== Records contained in a dataset ==
============
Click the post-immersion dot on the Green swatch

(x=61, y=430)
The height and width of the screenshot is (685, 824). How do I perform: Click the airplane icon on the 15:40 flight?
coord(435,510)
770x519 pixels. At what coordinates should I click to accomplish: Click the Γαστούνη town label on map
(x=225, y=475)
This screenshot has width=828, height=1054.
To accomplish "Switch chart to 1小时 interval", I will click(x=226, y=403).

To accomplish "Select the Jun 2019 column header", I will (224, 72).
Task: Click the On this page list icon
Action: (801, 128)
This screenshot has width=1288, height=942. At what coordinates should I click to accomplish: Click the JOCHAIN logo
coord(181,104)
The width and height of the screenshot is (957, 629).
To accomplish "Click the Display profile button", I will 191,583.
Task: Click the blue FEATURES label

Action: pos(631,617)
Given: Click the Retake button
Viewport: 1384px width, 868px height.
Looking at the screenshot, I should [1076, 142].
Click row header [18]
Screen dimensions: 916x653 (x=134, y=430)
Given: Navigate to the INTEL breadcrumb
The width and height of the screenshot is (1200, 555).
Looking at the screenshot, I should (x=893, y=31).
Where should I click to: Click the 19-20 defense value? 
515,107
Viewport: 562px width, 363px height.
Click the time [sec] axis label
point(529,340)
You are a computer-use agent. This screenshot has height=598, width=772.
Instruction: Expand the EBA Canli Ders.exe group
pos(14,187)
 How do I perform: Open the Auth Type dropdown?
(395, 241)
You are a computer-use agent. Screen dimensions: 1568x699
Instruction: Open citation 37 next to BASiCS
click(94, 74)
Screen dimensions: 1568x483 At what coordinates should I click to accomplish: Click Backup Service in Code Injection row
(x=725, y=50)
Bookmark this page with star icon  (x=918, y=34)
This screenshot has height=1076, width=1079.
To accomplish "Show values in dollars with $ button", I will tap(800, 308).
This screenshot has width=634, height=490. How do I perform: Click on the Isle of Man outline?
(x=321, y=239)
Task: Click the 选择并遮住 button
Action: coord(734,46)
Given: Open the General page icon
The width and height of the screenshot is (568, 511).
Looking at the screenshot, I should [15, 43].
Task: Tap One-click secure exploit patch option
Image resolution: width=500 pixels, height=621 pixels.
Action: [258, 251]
============
== WORK REQUEST ==
Search the entries for the word "Given". Copy every line where it occurs.

== ANSWER SPACE ==
Given: Click the Retake button
Given: Navigate to the INTEL breadcrumb
Given: Open the General page icon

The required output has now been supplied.